TITE DEU POUCAS OPORTUNIDADES
Jamais terei mágoa do Tite. Pelo contrário. Sempre foi um cara que me deu satisfação, para mim e todo o grupo, falava que meu momento iria chegar. Se ele estivesse até hoje, creio que eu poderia estar jogando com ele. É um cara correto, leal e justo. Não só porque está na seleção. Aprendi muito com ele em pouco tempo, muitas coisas. Só tenho que ter gratidão, orgulho por ter trabalhado com o melhor do Brasil.
OSWALDO DISSE QUE TE RECUPEROU
Entendo que o time vinha em situação ruim. Foi recuperar não só o jogador. O time voltou a jogar bem, criar oportunidades, nós marcamos em cima. Costumo sempre falar que se você for de corpo mole na pelada, nego te engole. Não vejo que eu estava mal. Antes do Oswaldo, de 15 gols do time, eu participei de oito. Não vinha em um momento baixo. Fico feliz pelo elogio dele. Esse jogo serviu de redenção para mim também.
QUAL A MARCA DE OSWALDO
Oswaldo chegou tem um mês, no finalzinho do ano, a gente precisa de mais tempo conhecendo ele. É a primeira vez que estou trabalhando. É tranquilo, sereno, gosta de trabalho intenso. Durante o tempo, vamos conhecendo mais coisas. A gente vinha de jogos sem vencer. Com o tempo, vamos conhecer mais as qualidades dele como professor. Durante o mês creio que ele não mostrou tudo.

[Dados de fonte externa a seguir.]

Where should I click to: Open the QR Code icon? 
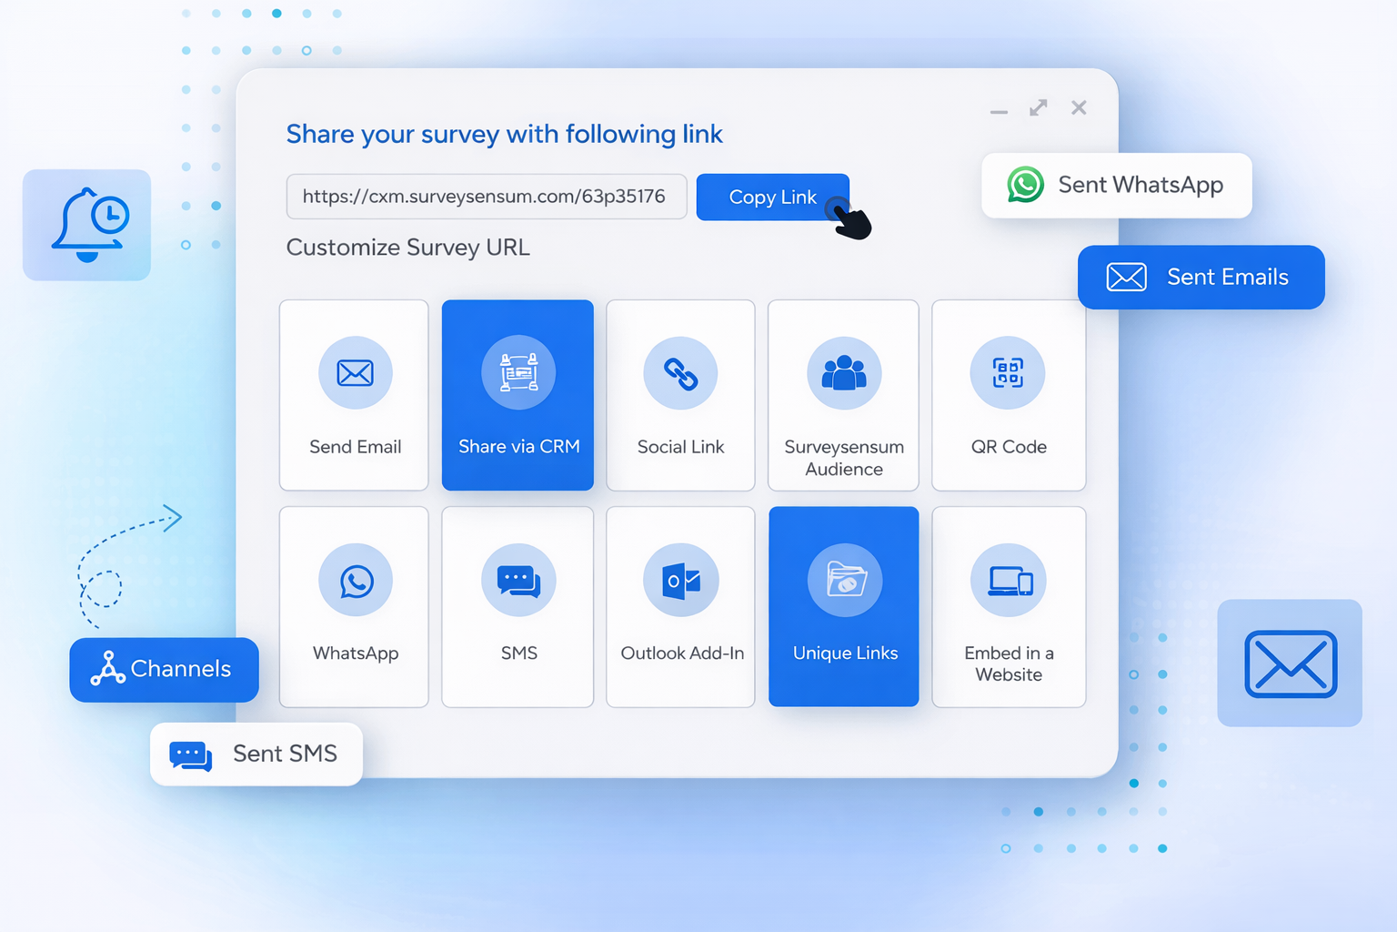1008,373
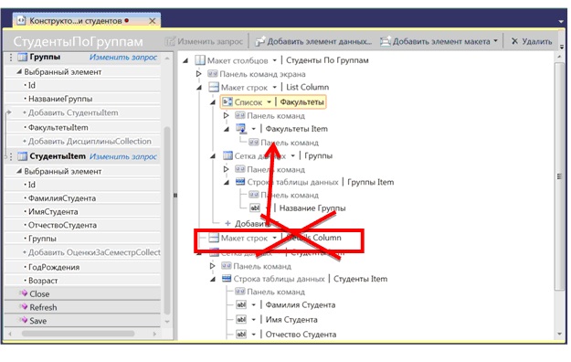This screenshot has height=362, width=571.
Task: Click the Close method diamond icon
Action: coord(24,293)
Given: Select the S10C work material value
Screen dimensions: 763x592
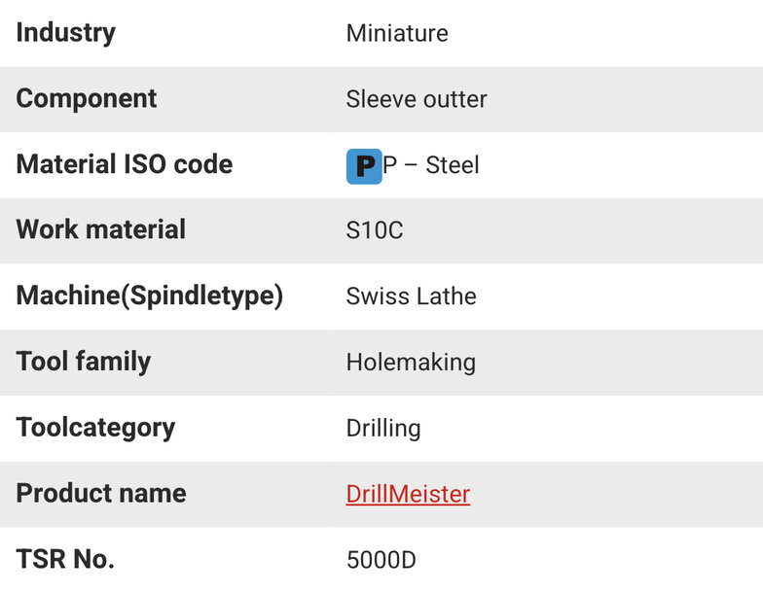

O QUE MARLONE APRENDEU COM TITE
Ele me ensinou nessa parte tática. Ele sempre orienta o movimento, a abrir os espaços, o momento de arrancar e tocar. Aprendi muito com ele, coloquei isso em prática e junto com quem está até hoje. Ele me ajudou bastante. O futebol muda a cada dia, cada hora tem um sistema novo. Os treinadores precisam estudar sempre trabalhos novos, há uma evolução muito grande no futebol. Um amigo me falou que antigamente, para aquecer, mandavam você dar cinco voltas no campo. Hoje se faz um ziguezague, um pique, muda de direção e vai ao campo. É uma evolução para melhorar. Tite sempre estudou e foi o que aprendi com ele.
O QUE CORINTHIANS APRENDEU COM TITE
Depois do jogo com o Cobresal (em abril), me entrevistaram e falei que o Tite é o verdadeiro professor. Ele ensina, aconselha, se você está no momento bom ou ruim. A liderança que ele demonstrava a todos os trabalhadores do clube, super agradável. É um verdadeiro líder. Ele falava na cara, te defendia e a gente levava isso para o campo, isso transmitia para nós. Aprendi muitas coisas em pouco tempo.